Stored data:

.....

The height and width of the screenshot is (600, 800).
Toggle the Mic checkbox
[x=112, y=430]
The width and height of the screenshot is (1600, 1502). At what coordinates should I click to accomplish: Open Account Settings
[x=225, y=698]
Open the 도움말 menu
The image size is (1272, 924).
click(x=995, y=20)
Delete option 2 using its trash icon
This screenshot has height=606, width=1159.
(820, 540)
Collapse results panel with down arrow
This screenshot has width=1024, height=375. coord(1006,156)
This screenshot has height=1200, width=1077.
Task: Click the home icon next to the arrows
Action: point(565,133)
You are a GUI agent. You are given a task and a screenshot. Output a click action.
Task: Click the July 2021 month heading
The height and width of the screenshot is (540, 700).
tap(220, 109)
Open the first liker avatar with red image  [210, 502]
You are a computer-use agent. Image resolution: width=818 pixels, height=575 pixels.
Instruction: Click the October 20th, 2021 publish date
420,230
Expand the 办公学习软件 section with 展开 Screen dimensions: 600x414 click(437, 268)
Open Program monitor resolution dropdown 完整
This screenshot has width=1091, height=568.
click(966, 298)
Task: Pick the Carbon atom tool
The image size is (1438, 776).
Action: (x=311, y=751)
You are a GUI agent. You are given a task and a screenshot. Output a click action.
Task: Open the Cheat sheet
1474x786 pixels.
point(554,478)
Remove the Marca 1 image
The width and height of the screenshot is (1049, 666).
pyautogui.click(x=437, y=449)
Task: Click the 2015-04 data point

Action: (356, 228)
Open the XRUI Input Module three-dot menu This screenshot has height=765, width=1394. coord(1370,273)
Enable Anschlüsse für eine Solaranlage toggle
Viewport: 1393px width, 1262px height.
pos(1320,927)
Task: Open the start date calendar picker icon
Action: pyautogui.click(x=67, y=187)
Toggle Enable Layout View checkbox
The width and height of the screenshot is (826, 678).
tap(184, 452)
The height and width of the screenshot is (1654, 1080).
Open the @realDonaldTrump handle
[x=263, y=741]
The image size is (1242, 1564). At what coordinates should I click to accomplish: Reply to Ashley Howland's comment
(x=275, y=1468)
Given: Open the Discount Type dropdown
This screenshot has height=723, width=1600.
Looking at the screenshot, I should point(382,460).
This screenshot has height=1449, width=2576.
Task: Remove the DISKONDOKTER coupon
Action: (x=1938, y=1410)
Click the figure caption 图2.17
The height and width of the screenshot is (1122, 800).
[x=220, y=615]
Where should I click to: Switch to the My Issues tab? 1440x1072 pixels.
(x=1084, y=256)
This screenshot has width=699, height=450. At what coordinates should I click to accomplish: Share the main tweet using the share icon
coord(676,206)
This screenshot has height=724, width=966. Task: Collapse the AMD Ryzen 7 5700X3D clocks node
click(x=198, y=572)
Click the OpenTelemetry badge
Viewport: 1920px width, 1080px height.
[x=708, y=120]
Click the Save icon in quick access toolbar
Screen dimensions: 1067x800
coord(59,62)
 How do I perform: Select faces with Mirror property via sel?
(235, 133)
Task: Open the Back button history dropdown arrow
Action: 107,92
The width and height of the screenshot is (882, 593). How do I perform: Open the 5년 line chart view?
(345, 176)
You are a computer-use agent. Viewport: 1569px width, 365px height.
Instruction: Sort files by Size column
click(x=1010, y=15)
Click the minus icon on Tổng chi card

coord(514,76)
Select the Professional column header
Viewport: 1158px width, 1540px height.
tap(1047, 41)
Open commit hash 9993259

.....

## WHAT YOU WILL DO
Among the entries above, how many lines contain the string "menu"? Only the number should be given.

## RESPONSE TO THIS TASK
2